In a world where highly paid celebrities and professionals of all varieties still manage to run into money trouble, it is safe to say that the key to financial success is not simply how much one makes.

It’s Not What You Make

Have you ever gone shopping? Have you ever made an impulse purchase? Do you often browse in stores looking for ways to exchange your hard-earned dollars for items someone else made?

The chasm between financially stable and financially crippled is a matter of financial education and self-discipline. Financial success has little to do with what you make once basic needs are met. The key is how much you keep; the amount that falls to your bottom line to be invested.
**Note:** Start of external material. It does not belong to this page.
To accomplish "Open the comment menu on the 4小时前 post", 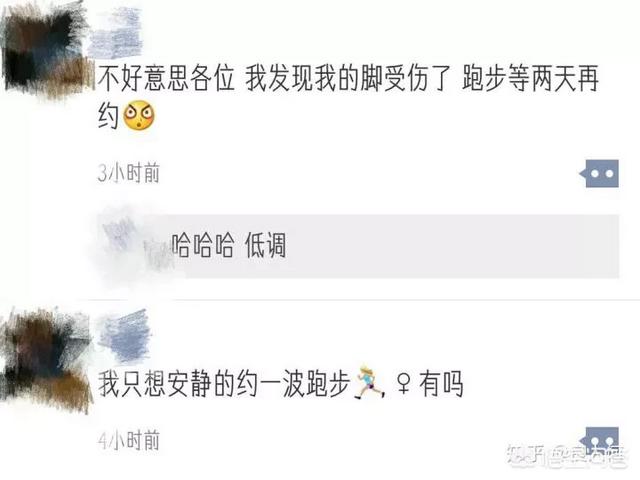I will click(x=601, y=441).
The way to think about this is in percentage terms. Consider the following straightforward example which ignores taxes and other basic considerations:

If John makes $50,000 per year and is able to live on only 90% of that (investing 10%), he is proportionally living on the same as Alex who makes $100,000 and likewise lives on 90%. John is investing $5,000 per year while Alex is investing $10,000, but they are both moving toward financial freedom at the same rate! Think about it: John will wind up with half of what Alex does assuming everything else is equal, but John also only needs $45,000 to cover all of his annual expenses while Alex needs twice that.

Taking this a step further, if John is able to ramp up his saving even just to 15%, he would be putting away $7,500 per year ($2,500 less than Alex) and moving to financial freedom faster than Alex. While John would be investing less, he also requires less to live on and thus would cross the financial freedom marker quicker.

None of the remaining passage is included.